For each possible action, the wrapper generates a new observation. This means, that an additional dimension of size width * 4 is added to the observation space. Observation wrappers have to be passed to the constructor to apply them to the generated observations instead of wrapping them around the GroupedActions wrapper.

Legal actions

Because the action space is static but the game state is dynamic, some actions might be illegal. For this reason, the wrapper generates a mask that indicates which actions are legal. This mask is stored in the legal_actions_mask attribute. If an illegal action is taken, the wrapper can either terminate the episode or return a penalty reward. The action mask is returned in the info dictionary under the key action_mask. Note that only actions which would result in a collision with the frame are considered illegal. Actions which would result in a game over (stack too high) are not considered illegal.

Parameters:
  • env – The environment to wrap.

  • observation_wrappers – The observation wrappers to apply to the individual observation.

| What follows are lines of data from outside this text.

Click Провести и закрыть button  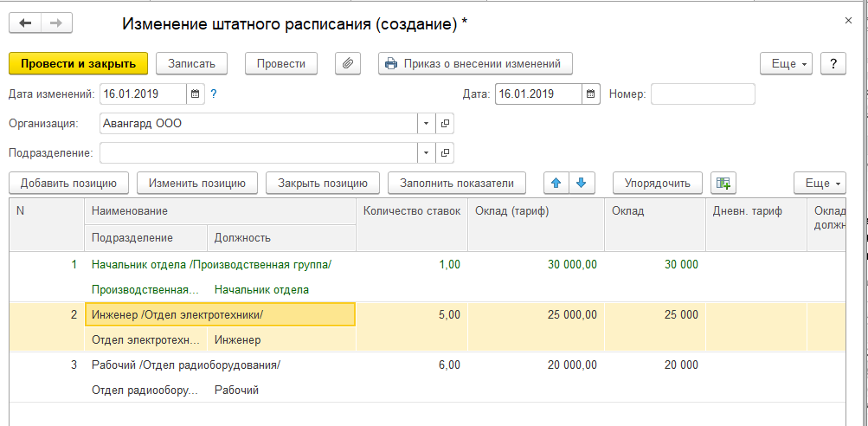[x=78, y=63]
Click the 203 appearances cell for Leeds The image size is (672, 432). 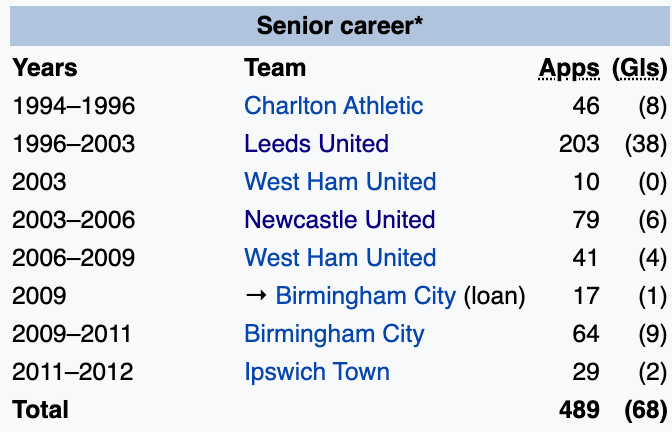(579, 144)
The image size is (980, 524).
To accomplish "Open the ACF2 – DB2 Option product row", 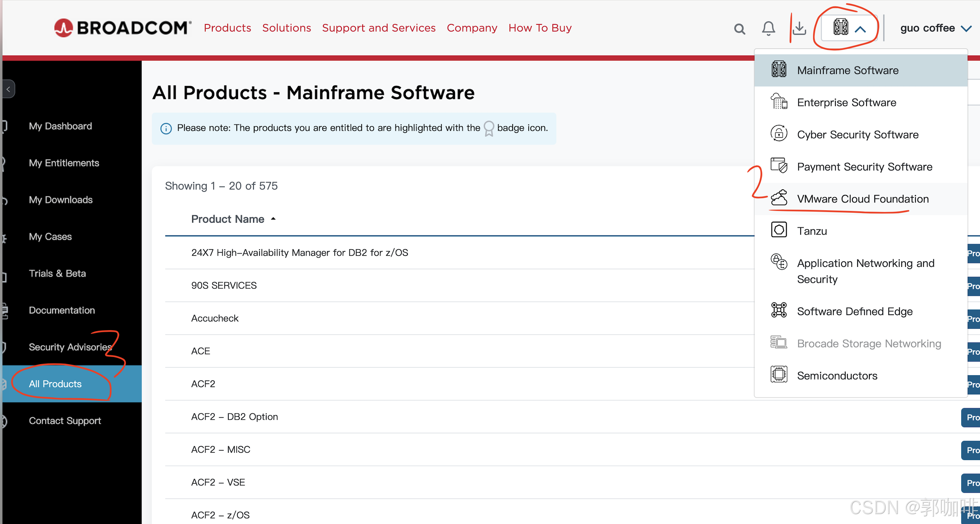I will coord(234,416).
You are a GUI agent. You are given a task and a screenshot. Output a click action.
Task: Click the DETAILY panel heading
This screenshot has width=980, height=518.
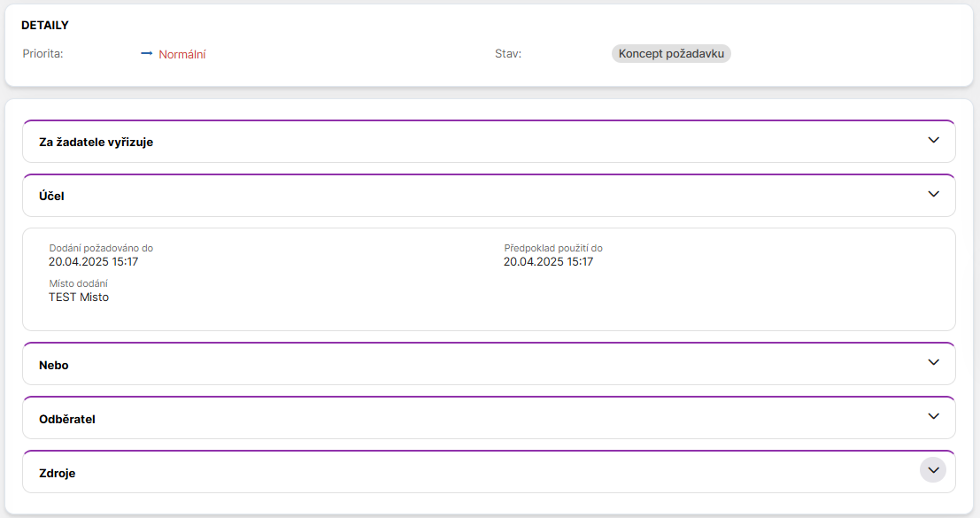click(x=45, y=25)
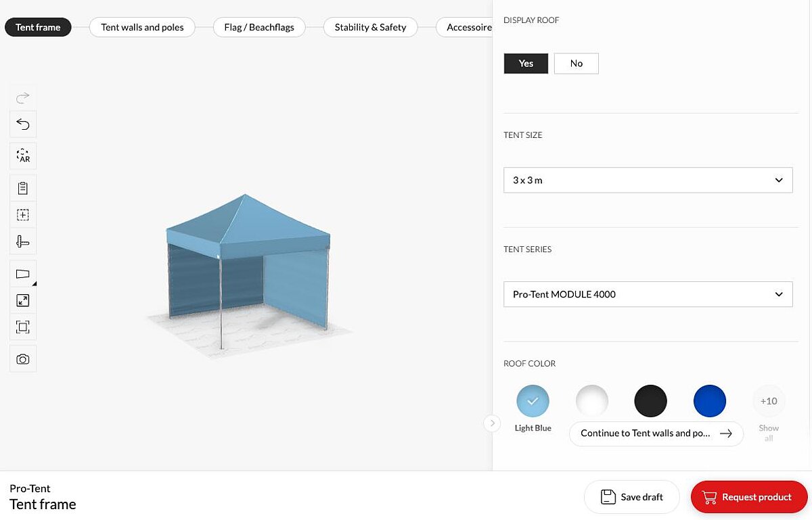Screen dimensions: 812x520
Task: Open the Stability & Safety tab
Action: (370, 28)
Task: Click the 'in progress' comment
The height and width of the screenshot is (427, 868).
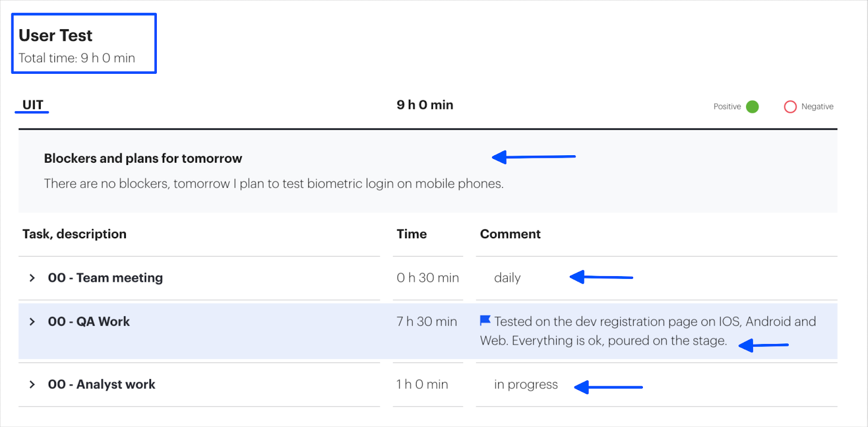Action: tap(526, 385)
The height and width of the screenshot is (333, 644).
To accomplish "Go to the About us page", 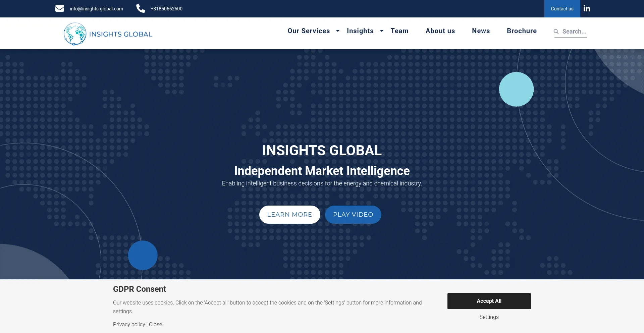I will tap(440, 31).
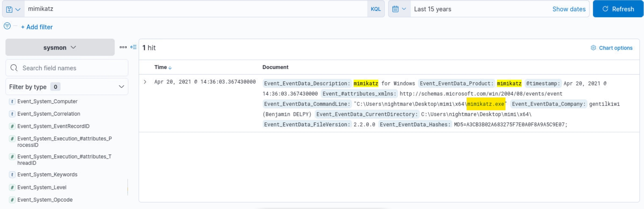The height and width of the screenshot is (209, 644).
Task: Click the Chart options gear icon
Action: point(593,48)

  • terminate_on_illegal_action – Whether to terminate the episode if an illegal action is taken.

Observation wrappers

Observation wrappers are used to alter the observation space of the environment. This can be useful for changing the shape of the observation space or for adding additional information to the observation space.

RGB

RGB observation

class tetris_gymnasium.wrappers.observation.RgbObservation(env: Tetris)[source]

Observation wrapper that displays all observations (board, holder, queue) as one single RGB Image.

The observation contains the board on the left, the queue on the top right and the holder on the bottom right. The size of the matrix depends on how many tetrominoes can be stored in the queue / holder.

Parameters:

env (Tetris) – The environment

Feature vectors

class tetris_gymnasium.wrappers.observation.FeatureVectorObservation(env: Tetris, report_height=True, report_max_height=True, report_holes=True, report_bumpiness=True)[source]

Observation wrapper that returns a feature vector as observation.

State representation

A feature vector can contain different features of the board, such as the height of the stack or the number of holes. In the literature, this is often referred to as a state representation and many different features can be used. A discussion about the state representation can be found in “Reinforcement learning (RL) is a paradigm within machine learning that has been applied to Tetris, demonstrating the effect of state representation on performance (Hendriks).”

Features

For this wrapper, the features from https://github.com/uvipen/Tetris-deep-Q-learning-pytorch have been adapted. These features are:

  • The height of the stack in each column (list: int for each column)

  • The maximum height of the stack (int)

  • The number of holes in the stack (int)

  • The bumpiness of the stack (int)

More features can be added in the future or by introducing new wrappers.

Parameters:
  • env (Tetris) – The environment.

  • report_height (bool, optional) – Report the height of the stack in each column. Defaults to True.

  • report_max_height (bool, optional) – Report the maximum height of the stack. Defaults to True.

  • report_holes (bool, optional) – Report the number of holes in the stack. Defaults to True.

  • report_bumpiness (bool, optional) – Report the bumpiness of the stack. Defaults to True.

Action wrappers

Action wrappers are used to alter the observation space of the environment. At this stage, no action wrappers are implemented in Tetris Gymnasium.